@Zzim @VJmac15 @Captain Skeet
I have some unambiguous clarifying information now about the "battery charge animation" when the phone is supposedly in an "off" state but plugged to a charger. Read on.
I took a stock (MJ7) boot image and
unpacked it, and then simply repacked it, and flashed it to the boot partition in my (MJ7-firmware) SM-N900V.
Because there are very slight differences in "cpio" and libgz from linux release to release, this has the effect of making very tiny differences in the re-packed ramdisk image - enough that the Samsung signature is now broken, but likely nothing different at all from a functional perspective with the stock kernel or ramdisk (The kernel itself and it's device tree are bit-for-bit identical).
So what do it observe when I turn the device "off" and then plug to a dumb charger? The exact same stock "battery charge animation" that you would see on a retail device with a locked bootloader - plus one additional detail: that
"Warranty bit set: kernel" message on the screen. After the battery animation runs for a while, the screen goes dark and the LED lights up according to charging state (red=charging, blue=charged, etc).
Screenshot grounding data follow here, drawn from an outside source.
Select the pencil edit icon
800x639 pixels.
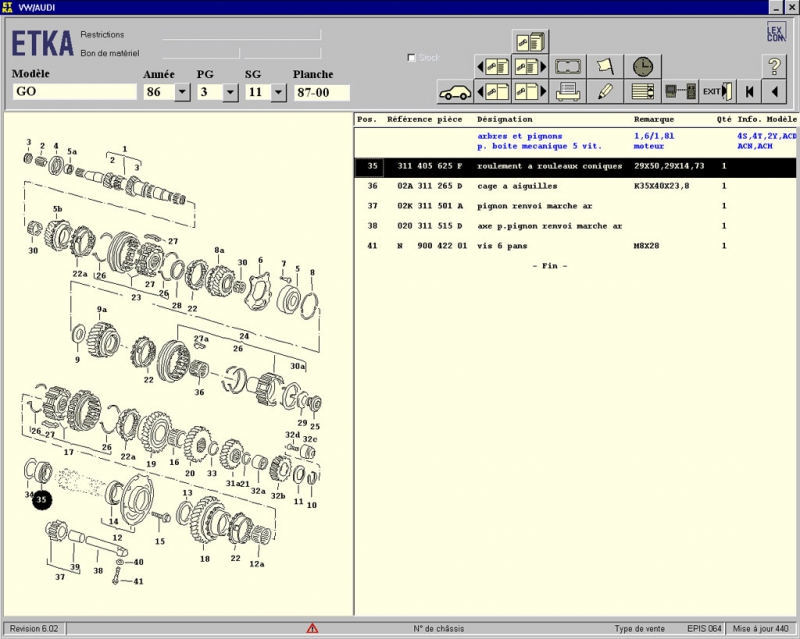[605, 92]
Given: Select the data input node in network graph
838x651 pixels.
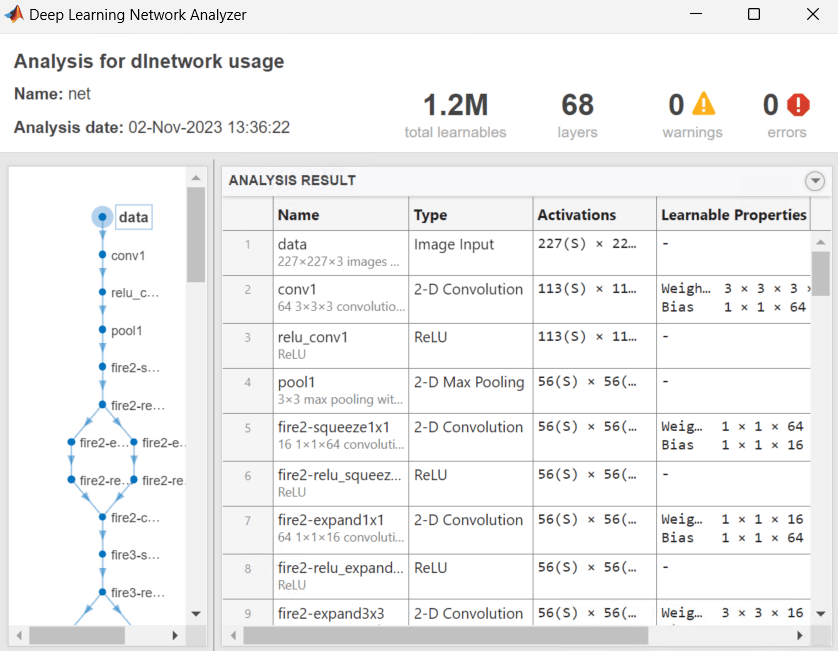Looking at the screenshot, I should point(104,217).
So the implication here is quite clear: the "off state" charging behavior you get depends on the kernel you have installed, and there is no difference in animations between signed and unsigned versions of the same stock kernel+ramdisk. An unlocked bootloader gives the same animations and LED illuminations as pure stock -
so long as you are using a stock kernel.
Before I thought this was the bootloader running the (battery animation) show; but now I am beginning to believe that the bootloader fires up the kernel in some sort of jail when you plug power to the device.
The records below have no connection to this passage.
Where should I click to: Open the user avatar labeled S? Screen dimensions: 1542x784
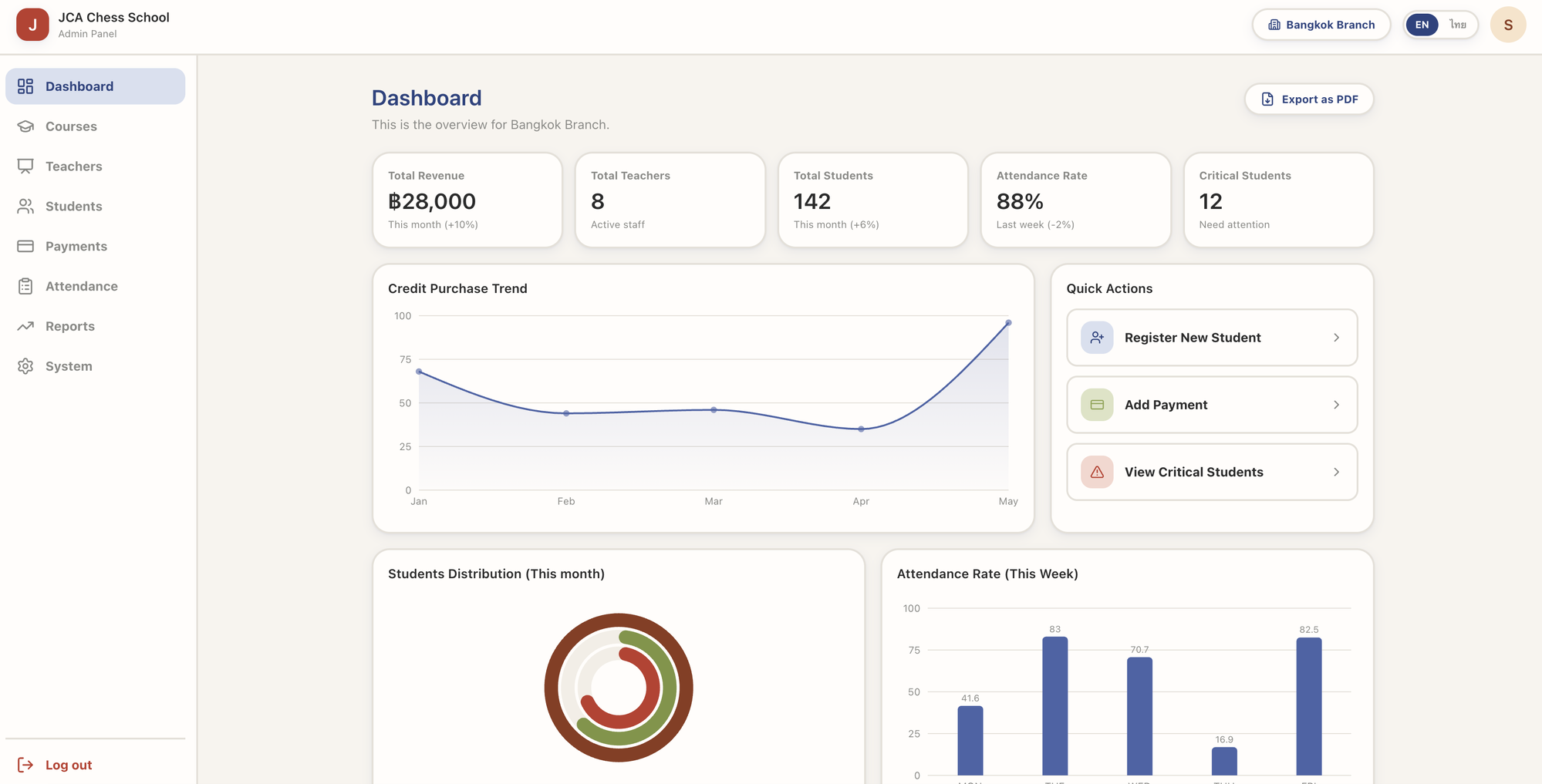click(1508, 25)
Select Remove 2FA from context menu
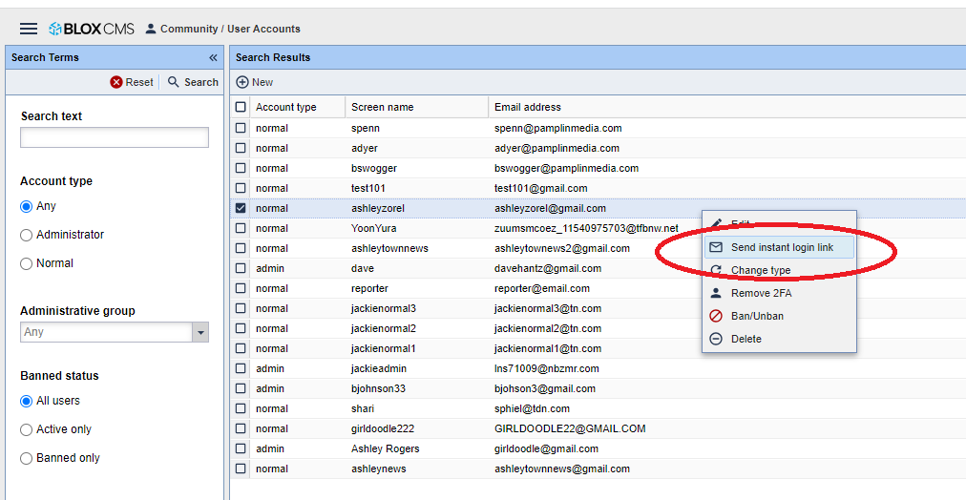 click(x=760, y=293)
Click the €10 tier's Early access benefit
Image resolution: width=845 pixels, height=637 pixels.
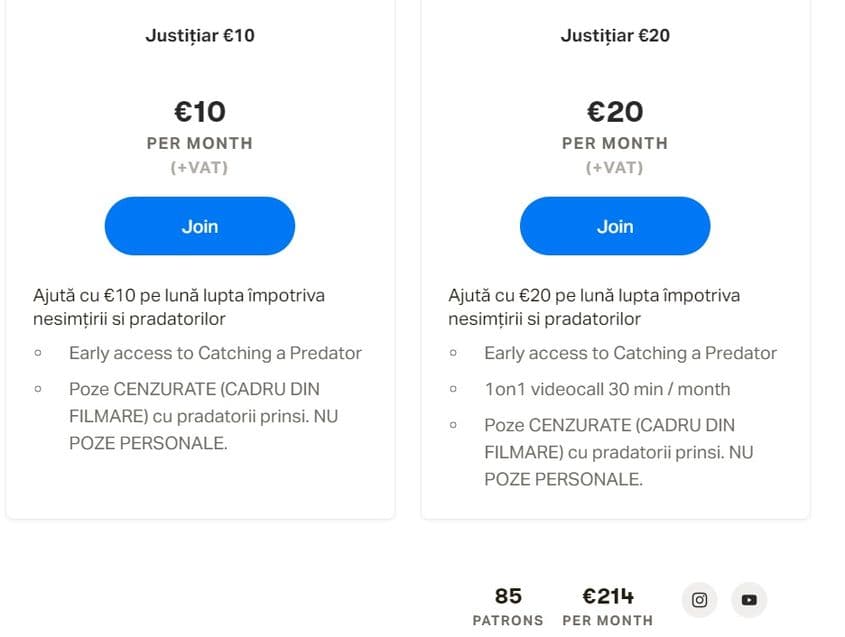[215, 353]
So if you are using a kernel that defaults to using a lot of power in it's idle state, (especially if it uses "init" to tweak into place battery savings) it's not going to charge as well as a less hungry kernel does - even when the device is supposed to be "off". It's even possible that the kernel could use
more power when in this curious "off " state than when the ROM was running! (For instance, if the kernel developer decided "I'm gonna make this thing boot fast by setting the governor to performance; I'll reset it back to "interactive" with init in the late boot")
I watched the stock boot (MJ7) carefully, and realized that I couldn't conclude anything from USB behavior, as the MJ7 stock boot doesn't do anything with USB until well after init() has started running. I guess that the "jail" the bootloader creates for the kernel is probably a dummy ramdisk, perhaps including a very thin "init" program. That would explain why USB activity is seen with CM13 in this case, but not with the stock kernel. In the stock ROM that happens late in the boot after init has begun running, whereas the CM13 kernel fiddles with the USB interface before init is started.
Based on the evidence we have, I think this suggests that even with 100% stock retail devices & locked bootloaders, the same thing is going on - it's just not easily noticed because there is no on-screen activity other than that battery charge animation.. (It could be detected perhaps with an EMI sniffer or something)
So anyway - are the missing animations the fault of the kernel? Yeah, looks that way. Is it possible that the charging rate you get when the device is supposed to be "off" depends on the boot image kernel? Yeah, sure looks that way.